**Work required:** For the word "Show", count the lines in the records below that include it and give only that number.

Start of Exercise inputs

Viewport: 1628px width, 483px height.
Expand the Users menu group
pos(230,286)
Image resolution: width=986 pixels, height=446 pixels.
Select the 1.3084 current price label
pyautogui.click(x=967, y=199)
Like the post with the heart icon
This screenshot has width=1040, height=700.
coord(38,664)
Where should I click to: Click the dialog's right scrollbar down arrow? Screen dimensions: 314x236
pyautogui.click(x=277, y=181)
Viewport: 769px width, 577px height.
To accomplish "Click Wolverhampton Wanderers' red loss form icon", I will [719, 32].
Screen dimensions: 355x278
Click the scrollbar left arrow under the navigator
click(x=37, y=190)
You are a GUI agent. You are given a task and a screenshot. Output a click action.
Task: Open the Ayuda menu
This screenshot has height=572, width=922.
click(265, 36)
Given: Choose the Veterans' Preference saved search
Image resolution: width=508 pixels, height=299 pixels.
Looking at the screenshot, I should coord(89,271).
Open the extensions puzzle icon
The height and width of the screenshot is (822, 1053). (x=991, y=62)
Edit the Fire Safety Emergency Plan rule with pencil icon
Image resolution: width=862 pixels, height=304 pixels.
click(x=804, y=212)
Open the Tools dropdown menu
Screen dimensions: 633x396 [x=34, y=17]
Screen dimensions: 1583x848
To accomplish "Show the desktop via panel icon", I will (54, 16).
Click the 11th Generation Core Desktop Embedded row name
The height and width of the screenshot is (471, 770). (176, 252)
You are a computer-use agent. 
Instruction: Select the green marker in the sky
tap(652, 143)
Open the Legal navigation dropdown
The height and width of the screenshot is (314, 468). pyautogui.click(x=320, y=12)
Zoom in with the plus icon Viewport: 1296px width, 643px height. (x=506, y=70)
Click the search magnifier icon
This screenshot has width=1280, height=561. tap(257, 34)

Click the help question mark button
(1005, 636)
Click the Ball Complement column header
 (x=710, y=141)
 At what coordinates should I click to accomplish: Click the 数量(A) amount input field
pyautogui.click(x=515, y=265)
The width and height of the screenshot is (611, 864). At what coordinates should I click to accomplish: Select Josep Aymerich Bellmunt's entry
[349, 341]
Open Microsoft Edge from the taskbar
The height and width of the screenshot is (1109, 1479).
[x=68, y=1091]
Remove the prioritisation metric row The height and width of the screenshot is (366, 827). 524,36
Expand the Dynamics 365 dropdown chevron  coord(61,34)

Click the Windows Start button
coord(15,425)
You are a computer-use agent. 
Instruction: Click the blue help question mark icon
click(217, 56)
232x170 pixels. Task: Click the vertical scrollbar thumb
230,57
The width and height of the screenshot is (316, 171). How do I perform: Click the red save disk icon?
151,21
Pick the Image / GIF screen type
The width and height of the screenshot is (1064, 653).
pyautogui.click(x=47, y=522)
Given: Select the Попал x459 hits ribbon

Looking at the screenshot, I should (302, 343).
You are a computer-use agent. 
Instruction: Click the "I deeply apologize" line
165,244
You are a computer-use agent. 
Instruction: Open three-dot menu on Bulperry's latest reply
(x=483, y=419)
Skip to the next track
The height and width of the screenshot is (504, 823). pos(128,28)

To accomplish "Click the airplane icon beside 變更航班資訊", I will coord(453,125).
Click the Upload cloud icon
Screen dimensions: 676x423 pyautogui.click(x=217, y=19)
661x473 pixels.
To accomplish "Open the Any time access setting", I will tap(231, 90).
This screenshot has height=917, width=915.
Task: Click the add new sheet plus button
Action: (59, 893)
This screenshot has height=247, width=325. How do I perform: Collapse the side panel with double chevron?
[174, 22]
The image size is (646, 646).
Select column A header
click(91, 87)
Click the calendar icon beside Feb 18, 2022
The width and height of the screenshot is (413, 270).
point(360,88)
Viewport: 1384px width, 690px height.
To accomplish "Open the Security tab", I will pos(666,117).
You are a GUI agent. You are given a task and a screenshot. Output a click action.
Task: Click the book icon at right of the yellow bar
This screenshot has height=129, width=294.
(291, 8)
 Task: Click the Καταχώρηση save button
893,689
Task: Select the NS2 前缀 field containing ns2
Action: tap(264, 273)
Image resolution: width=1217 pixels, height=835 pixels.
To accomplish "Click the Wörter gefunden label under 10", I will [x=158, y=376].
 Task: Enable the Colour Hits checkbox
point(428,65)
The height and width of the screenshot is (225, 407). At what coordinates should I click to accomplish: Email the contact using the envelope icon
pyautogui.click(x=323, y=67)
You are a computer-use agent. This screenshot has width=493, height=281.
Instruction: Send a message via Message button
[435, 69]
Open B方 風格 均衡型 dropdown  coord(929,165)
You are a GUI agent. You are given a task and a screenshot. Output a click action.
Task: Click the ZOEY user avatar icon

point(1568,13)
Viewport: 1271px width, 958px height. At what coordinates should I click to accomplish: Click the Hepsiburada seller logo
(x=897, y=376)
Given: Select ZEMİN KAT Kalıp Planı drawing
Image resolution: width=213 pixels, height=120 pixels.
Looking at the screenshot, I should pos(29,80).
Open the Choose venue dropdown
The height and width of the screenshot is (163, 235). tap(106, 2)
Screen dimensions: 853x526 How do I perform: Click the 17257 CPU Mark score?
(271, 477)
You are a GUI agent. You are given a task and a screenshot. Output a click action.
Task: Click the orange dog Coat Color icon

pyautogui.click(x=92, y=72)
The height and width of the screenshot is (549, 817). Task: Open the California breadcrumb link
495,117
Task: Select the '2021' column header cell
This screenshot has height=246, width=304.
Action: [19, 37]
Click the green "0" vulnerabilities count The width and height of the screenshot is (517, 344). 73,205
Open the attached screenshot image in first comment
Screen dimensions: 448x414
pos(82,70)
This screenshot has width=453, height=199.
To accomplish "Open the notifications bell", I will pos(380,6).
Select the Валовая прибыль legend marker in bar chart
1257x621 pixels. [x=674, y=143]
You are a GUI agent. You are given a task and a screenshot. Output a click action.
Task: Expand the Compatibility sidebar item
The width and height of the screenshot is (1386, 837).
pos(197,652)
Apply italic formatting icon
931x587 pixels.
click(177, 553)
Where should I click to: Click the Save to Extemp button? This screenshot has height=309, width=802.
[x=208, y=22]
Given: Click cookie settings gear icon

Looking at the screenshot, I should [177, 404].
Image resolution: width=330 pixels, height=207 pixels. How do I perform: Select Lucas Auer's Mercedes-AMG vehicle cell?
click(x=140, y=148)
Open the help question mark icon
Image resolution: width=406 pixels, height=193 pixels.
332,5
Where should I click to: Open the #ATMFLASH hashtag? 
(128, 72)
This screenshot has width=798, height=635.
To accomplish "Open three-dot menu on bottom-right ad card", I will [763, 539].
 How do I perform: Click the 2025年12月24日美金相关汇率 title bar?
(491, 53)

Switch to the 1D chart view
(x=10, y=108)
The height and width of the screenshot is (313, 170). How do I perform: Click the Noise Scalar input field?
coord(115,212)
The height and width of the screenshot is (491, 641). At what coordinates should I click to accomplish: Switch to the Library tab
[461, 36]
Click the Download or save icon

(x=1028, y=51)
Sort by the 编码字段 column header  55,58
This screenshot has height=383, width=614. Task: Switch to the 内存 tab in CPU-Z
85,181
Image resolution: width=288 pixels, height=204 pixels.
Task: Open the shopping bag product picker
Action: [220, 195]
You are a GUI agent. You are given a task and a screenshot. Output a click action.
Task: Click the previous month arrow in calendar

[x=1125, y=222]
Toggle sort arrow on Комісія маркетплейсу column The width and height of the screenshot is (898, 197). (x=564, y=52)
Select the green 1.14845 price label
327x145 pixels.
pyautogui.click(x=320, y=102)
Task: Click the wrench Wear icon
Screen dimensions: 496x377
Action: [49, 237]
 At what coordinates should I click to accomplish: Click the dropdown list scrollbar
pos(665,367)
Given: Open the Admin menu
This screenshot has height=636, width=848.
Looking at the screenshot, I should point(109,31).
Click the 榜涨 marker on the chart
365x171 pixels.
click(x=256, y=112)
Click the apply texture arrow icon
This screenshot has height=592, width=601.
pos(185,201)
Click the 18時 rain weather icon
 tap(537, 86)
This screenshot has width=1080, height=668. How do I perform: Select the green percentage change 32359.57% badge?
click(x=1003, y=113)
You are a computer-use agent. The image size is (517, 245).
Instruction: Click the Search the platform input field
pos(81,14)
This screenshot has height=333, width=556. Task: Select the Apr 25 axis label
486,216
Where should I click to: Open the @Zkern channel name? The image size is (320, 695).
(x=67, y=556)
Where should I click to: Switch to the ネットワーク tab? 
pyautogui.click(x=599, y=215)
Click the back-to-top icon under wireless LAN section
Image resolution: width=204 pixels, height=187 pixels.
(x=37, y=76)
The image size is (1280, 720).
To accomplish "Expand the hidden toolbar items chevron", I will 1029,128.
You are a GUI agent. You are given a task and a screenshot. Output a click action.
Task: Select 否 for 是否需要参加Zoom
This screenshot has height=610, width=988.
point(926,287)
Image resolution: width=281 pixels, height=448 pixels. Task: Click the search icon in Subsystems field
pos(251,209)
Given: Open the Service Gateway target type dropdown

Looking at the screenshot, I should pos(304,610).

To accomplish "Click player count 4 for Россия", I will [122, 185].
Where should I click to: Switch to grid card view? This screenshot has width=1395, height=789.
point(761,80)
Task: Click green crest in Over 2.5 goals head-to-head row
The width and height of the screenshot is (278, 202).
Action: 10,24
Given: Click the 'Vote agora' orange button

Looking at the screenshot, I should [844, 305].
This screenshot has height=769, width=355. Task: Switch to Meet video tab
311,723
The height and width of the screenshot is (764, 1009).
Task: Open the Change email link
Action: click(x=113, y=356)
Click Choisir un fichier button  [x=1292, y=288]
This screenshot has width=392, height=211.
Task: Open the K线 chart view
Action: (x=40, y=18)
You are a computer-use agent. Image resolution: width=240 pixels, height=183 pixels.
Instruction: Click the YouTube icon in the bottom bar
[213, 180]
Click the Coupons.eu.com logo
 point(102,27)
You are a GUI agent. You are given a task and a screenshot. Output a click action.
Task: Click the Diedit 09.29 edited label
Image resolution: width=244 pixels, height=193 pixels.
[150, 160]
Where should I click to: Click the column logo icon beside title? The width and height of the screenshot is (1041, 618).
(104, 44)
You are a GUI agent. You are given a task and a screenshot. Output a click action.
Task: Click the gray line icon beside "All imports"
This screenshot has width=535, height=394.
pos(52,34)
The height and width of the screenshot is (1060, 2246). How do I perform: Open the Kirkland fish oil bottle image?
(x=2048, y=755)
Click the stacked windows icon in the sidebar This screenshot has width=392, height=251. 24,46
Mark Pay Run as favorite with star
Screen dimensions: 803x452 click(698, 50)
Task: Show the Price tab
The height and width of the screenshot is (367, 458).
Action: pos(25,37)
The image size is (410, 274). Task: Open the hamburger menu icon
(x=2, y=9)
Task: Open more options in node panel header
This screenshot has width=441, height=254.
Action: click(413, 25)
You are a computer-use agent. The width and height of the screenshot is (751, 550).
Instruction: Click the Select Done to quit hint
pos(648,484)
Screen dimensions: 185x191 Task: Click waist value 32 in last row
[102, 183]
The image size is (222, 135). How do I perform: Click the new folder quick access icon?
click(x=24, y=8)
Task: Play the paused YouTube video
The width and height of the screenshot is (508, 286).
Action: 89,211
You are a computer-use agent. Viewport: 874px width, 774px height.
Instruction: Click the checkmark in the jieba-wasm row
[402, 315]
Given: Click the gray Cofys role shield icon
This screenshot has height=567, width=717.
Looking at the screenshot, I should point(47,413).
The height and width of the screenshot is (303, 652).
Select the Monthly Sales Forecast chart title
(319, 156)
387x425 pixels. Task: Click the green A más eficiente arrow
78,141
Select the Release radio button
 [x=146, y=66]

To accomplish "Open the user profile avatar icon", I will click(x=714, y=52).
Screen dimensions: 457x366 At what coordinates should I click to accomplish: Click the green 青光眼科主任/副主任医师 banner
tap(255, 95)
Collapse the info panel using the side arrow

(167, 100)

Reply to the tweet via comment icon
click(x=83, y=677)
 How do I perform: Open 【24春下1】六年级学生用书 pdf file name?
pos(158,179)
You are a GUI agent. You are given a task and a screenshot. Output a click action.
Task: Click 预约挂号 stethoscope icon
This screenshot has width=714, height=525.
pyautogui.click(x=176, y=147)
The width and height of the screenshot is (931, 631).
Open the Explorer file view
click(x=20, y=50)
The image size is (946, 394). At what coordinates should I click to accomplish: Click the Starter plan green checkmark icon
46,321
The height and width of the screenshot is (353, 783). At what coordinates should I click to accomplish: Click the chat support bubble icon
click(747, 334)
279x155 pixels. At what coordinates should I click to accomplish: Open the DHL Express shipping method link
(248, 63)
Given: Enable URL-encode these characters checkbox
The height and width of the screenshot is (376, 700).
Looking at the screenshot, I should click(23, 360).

End of Exercise inputs

**Response below:** 2